Publicado originalmente no Portal No Minuto
Imparcialidade e neutralidade são duas palavras muito afeitas ao campo jornalístico. Próximas a uma visão objetivada e positivista do jornalismo, surgida no contexto do desenvolvimento de um modelo norte-americano da profissão – difundido mundo afora.
Nessa visão, o jornalismo foi pensado, em seus formatos e regras, na mesma dimensão das ciências exatas em explosão no fim do século XIX. Desse modo, a atividade profissional foi imaginada como que representando fiel e objetivamente a realidade dos fatos.
O pesquisador português Nelson Traquina, uma das referências contemporâneas no estudo do jornalismo, disse certa vez em uma aula na UFRN que quem entende de “realidade dos fatos” é gastroenterologista.
Por isso mesmo, ele é um dos que contribuiu, no Brasil, para que percebêssemos que essa primeira corrente teórica do jornalismo (Teoria do Espelho) é, na verdade, um constructo ideológico. É a ideologia do jornalismo, na sua tentativa de se afirmar como importante, relevante, etc, que afirma que o campo reflete a realidade com imparcialidade e neutralidade.
Eu, no entanto, costumo dizer a meus alunos que as noções de imparcialidade e neutralidade deveriam ser jogadas no lixo do campo jornalístico. Imparcialidade e neutralidade são construções ideológicas. Ao enunciar qualquer texto ou discurso, o sujeito já se posiciona quanto a ele. Não existe, portanto, discurso neutro ou imparcial. Falar é tomar um lado, valorar um contexto ou uma posição, pondo no chão qualquer tentativa de neutralidade ou imparcialidade – que não funcionam sequer como objetivos ou utopias.
O objetivo e a utopia são o tratamento ético, coerente e de acordo com o arcabouço ferramental do jornalismo. Sem fingir incoerentemente que nem o veículo nem o jornalismo tem lado.
É por isso que logo de início também deixo claro a todos os alunos – e acredito que o fazem todos os professores de jornalismo – que a vida profissional costuma se submeter à linha editorial (ou seja, à visão de mundo e à ideologia) do jornal, da tevê ou do portal que o contrata. A não ser que o jornalista prescinda de ser empregado de alguém, o seu posicionamento emitido – parcial e ideologicamente – vai, às vezes, pouco corresponder ao que ele pensa, reafirmando as posições ideológicas e a visão do mundo do padrão.
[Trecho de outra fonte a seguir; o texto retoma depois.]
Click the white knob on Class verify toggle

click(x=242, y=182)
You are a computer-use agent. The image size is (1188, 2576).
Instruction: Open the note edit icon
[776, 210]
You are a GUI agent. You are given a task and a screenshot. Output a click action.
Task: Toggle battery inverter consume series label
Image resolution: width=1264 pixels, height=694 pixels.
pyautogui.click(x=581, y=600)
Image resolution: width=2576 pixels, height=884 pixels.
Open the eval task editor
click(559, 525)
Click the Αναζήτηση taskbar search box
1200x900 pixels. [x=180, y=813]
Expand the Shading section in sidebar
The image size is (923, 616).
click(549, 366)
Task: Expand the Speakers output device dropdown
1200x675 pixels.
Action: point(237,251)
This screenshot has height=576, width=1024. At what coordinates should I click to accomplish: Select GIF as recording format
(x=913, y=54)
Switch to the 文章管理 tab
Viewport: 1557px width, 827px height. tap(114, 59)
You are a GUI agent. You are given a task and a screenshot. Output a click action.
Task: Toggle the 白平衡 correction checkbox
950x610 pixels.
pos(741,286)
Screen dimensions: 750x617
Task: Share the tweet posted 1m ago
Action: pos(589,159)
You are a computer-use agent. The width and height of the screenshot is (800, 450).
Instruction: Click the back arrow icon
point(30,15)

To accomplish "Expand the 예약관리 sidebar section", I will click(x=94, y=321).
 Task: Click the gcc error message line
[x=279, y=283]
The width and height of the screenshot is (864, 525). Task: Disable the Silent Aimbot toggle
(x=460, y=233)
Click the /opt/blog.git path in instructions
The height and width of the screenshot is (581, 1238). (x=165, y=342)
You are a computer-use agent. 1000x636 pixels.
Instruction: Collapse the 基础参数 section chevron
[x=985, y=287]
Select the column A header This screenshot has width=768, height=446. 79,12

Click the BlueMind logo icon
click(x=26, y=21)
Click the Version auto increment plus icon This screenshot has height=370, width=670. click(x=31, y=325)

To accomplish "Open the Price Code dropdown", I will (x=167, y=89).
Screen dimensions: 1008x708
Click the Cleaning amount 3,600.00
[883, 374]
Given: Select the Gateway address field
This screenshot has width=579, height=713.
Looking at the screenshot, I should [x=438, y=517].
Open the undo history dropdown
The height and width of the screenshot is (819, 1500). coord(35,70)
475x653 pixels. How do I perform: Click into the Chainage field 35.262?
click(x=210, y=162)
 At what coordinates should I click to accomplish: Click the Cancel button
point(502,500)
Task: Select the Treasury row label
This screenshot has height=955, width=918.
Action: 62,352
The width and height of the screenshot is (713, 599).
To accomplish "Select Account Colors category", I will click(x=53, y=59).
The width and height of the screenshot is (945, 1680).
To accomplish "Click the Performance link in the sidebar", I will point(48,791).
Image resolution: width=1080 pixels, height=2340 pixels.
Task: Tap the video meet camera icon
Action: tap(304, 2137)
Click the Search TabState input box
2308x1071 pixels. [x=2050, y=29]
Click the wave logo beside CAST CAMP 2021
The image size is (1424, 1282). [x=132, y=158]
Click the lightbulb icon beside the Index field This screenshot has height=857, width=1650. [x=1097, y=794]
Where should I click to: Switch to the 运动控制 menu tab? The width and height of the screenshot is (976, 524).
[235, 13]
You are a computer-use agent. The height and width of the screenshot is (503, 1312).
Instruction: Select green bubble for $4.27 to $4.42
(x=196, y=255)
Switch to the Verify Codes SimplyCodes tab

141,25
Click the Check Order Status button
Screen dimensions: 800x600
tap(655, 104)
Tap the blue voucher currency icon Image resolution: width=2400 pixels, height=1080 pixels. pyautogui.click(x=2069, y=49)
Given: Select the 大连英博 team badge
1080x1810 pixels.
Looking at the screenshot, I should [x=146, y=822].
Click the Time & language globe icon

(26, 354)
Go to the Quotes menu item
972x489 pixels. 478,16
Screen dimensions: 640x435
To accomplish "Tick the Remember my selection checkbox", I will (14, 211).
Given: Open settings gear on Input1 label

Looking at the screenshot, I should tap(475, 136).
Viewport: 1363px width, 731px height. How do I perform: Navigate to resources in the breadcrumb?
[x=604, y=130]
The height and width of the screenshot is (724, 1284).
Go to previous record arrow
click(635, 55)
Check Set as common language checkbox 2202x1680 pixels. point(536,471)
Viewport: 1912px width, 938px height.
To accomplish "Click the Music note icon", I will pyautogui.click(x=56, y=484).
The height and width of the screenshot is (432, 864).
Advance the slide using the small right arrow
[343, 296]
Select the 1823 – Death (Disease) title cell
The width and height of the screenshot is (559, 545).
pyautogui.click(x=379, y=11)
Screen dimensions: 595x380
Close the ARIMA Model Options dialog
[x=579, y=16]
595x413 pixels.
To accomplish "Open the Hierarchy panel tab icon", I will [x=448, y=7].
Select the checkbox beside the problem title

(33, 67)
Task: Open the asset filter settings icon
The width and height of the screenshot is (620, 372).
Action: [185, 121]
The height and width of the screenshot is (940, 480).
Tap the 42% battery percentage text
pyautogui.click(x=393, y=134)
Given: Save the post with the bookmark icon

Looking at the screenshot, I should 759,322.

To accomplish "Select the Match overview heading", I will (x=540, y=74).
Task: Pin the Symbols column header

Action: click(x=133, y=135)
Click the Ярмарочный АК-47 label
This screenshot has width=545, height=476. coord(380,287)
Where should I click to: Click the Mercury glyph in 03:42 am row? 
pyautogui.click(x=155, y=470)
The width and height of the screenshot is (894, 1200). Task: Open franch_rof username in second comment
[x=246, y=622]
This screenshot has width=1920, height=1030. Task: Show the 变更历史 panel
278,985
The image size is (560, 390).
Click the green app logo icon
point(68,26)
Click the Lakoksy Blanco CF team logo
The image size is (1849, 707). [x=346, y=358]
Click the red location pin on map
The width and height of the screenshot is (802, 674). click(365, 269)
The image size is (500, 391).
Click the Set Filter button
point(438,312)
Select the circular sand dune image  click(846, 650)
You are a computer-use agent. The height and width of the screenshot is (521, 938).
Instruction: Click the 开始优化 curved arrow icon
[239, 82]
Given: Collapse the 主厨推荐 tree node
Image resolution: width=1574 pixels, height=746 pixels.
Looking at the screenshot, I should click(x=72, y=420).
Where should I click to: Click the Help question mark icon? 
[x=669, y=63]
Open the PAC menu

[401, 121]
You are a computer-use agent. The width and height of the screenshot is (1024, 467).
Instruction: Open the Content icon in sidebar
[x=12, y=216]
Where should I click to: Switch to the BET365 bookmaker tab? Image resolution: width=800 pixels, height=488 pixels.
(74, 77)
A luta pela democratização da mídia e pela mais ampla liberdade de expressão, por isso mesmo, passa pela luta para que seja garantido um tratamento ético e dentro das regras profissionais a toda informação e toda notícia. Além disso, deve significar, também, a garantia ao direito de livre expressão individual a todo sujeito e/ou movimento social – seja no acesso ao espectro da radiodifusão seja, por exemplo, na liberdade e neutralidade da Internet.
Por isso, fundamental para democracia, a democratização da comunicação deveria ser a luta de todos.